1. as-Salih Ayyub, son of al-Kamil, 1232–1239
2. al-Mu'azzam Turanshah, son of as-Salih Ayyub, 1239–1249
3. al-Muwahhid Taqiyya ad-Din Abdullah, son of al-Mu'azzam Turanshah, 1249–1294
4. al-Kamil Ahmad I, 1294–1325
5. al-Adil Mujir ad-Din Muhammad, 1325–1328
6. al-Adil Shahab ad-Din, 1328–1349 (Meinecke gives this ruler as al-Adil Ghazi, 1341–1367)
7. as-Salih Abu-Bakr Khalil I, 1349–1378
8. al-Adil Fakhr ad-Din Sulayman I, 1378-1432 (Meinecke gives this ruler as al-Adil Sulayman, 1377–1424)

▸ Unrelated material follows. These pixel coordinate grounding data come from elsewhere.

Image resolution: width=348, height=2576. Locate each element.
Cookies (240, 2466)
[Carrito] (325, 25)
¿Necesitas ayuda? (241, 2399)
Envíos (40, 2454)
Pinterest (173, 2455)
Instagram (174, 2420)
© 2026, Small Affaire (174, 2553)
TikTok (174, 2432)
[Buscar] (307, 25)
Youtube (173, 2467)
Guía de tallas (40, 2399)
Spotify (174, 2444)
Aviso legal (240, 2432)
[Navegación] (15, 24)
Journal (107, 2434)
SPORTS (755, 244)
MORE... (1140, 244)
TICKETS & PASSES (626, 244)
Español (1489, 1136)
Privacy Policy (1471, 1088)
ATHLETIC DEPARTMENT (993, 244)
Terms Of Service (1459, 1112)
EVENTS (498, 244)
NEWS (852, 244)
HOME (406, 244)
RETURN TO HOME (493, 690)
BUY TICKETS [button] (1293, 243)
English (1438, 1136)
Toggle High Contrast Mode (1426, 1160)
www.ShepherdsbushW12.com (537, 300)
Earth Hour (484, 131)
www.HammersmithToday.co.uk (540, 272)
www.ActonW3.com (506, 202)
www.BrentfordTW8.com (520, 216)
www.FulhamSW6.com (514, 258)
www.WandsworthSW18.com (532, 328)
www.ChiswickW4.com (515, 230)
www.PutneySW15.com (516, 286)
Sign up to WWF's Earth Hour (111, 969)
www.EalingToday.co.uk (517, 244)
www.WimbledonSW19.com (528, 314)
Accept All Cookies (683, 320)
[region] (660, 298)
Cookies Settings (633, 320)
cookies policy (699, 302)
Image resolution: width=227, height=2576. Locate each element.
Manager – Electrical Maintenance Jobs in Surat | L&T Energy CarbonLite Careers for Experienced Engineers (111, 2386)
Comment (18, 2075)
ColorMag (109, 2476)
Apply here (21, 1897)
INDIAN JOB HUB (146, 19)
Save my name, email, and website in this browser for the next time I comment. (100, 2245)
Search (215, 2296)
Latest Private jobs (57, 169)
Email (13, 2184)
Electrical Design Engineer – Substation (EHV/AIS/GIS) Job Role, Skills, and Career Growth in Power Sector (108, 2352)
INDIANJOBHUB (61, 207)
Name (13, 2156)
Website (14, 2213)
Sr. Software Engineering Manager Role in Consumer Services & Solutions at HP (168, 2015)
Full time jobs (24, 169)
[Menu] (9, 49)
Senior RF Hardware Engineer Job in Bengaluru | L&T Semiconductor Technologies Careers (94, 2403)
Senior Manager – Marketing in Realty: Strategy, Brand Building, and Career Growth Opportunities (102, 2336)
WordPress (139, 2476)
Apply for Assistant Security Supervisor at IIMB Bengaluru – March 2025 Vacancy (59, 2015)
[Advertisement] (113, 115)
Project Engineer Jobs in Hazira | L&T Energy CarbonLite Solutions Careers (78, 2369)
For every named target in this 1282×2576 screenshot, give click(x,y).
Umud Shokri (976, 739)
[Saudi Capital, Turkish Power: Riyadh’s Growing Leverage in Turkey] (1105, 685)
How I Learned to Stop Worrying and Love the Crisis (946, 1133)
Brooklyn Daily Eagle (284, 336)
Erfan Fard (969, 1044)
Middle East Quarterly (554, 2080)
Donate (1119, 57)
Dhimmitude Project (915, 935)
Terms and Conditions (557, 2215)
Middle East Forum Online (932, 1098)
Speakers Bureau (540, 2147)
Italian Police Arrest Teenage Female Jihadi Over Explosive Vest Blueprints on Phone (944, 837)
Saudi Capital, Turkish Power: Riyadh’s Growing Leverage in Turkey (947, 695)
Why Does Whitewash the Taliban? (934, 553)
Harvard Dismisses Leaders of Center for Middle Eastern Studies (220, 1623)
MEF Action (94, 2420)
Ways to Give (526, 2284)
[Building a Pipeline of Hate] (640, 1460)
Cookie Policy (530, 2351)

9. al-Ashraf Sharaf ad Din, 1432–1433
10. as-Salih Salah ad-Din, 1433–1452
11. al-Kamil Ahmad II, 1452–1455
12. al-Adil Khalif, 1455–1462
13. as-Salih Khalil II, 1482–1511
14. al-Adil Sulayman II, 1511–1514
15. as-Salih Khalil II (second rule), 1514–1520
16. al-Malik Hussayn, 1520–1521
17. al-Adil Sulayman II (second rule), 1521–1524

Takeover by the Ottoman Empire in 1524.